E si, perchè, l'allievo di Zeman, ha sbagliato praticamente tutto ciò che c'era da sbagliare: ha regalato, in maniera a dir poco imbarazzante, l'intera prima frazione di gioco agli avversari (ai quali non è parso vero di ritrovarsi al Partenio-Lombardi ad imporre il proprio gioco). Una compagine, quella lombarda, assolutamente non trascendentale, poco piu' che modesta, a cui l'Avellino di Bucaro ha fatto fare un figurone. Il tecnico biancoverde, durante l'intero arco della gara, non ha mai perso il suo aplomb, e non è stato capace di  partorire un'idea, un tentativo di soluzione efficace. Ha iniziato riproponendo Lasagna in campo, e lasciando, colpevolmente, un peperino come Herrera in panchina. Ha insistito con De Angelis prima punta, che si è perso nella sterile e negativa attesa della palla, dando le spalle alla porta avversaria e non "beccandola" quasi mai, lui che è l'attaccante piu' tecnico della rosa avellinese, e che, si sa, riesce a dare il meglio di sè quando può puntare l'avversario, oppure può ricevere palla in corridoio, oppure ancora può attaccare gli spazi. Un centrocampo in totale affanno ed in balia degli avversari, che arrivavano sempre prima sulla palla (anche perchè favoriti in maniera lampante dalla eccessiva lentezza della coppia Correa-Millesi). Pochezza sconfortante ed insostenibile sulle fasce, specie in fase di non possesso ( con due 19enni mandati allo sbaraglio). Dopo un primo tempo negativamente devastante (i Biancoverdi devono ringraziare la modestia degli avversari che non hanno saputo affondare il coltello nella piaga, chiudendo la partita), il tecnico siciliano ha pensato di correre ai ripari, inserendo Zigoni accanto a De Angelis (in un improvvisato tentativo di rimodulazione della fase offensiva, con una sorta di 4-4-2, con Millesi e Falzerano esterni di centrocampo). Poi la sostituzione, quasi obbligata, di Correa con il piu' dinamico e volenteroso Citro. Ma questi tentativi, ritardati ed estemporanei, non hanno sortito alcun effetto positivo, in termini di pericolosità offensiva.  E' vero che a Bucaro andrebbe parzialmente riconosciuto ancora l'alibi del tempo (è ad Avellino da soli 25 giorni, ma in questo senso, la responsabilità è della scelta scellerata della società di cambiare allenatore a due settimane dal campionato), ma la sua squadra, in tre gare, non è riuscita neppure ad avvalersi della grossa mano che il calendario le ha dato, affrontando squadre certamente non di prima fascia.
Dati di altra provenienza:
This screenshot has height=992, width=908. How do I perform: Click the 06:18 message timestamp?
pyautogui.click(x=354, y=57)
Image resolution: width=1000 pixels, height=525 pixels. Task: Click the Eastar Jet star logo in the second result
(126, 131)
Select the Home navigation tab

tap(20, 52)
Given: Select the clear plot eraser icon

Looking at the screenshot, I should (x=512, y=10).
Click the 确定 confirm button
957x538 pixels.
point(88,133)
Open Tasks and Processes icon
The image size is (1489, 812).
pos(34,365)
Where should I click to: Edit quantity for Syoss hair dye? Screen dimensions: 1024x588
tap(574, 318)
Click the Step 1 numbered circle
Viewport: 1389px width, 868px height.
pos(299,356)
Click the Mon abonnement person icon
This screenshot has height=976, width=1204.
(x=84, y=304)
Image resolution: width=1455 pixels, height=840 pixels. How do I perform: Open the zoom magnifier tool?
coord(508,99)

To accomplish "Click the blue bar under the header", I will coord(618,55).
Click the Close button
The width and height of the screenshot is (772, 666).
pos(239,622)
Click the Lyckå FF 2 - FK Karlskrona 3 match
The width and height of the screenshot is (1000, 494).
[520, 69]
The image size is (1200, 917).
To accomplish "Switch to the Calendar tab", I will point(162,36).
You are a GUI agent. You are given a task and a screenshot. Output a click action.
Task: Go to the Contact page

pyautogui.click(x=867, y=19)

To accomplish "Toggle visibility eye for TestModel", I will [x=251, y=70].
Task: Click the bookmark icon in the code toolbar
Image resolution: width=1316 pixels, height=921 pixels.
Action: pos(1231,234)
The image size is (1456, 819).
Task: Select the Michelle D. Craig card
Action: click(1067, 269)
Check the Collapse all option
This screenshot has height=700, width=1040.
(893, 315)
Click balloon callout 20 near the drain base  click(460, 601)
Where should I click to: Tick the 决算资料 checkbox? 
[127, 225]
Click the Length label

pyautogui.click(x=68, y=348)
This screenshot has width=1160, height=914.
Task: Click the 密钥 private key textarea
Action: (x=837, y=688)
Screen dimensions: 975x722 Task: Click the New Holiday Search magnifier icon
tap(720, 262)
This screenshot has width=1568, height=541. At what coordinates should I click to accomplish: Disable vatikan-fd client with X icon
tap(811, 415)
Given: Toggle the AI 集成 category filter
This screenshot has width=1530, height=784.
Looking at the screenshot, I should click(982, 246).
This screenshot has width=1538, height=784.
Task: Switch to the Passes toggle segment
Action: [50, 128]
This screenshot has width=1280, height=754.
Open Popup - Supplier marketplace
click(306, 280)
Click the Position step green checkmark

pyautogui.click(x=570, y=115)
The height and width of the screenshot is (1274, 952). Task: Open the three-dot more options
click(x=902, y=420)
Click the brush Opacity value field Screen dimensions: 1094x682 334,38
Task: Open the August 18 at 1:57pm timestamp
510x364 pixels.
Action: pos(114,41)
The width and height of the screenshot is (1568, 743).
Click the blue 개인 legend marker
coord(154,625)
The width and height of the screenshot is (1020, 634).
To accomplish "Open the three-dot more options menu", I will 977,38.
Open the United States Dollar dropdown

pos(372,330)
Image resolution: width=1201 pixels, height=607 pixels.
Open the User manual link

Però, dopo 270 minuti di gioco improduttivo (ed a tratti suicida) e tre match andati in archivio, dovrebbe essere giunto anche per il mister siciliano il momento di darsi una mossa, di apportare, specie sul piano delle scelte e dell'atteggiamento tattico, i correttivi giusti. 

Attendere non si può piu': il forte disappunto (se non la rabbia) dei tifosi biancoverdi al temine della bruttissima prestazione di ieri fa pensare che il tempo, almeno per loro, sia già inesorabilmente scaduto.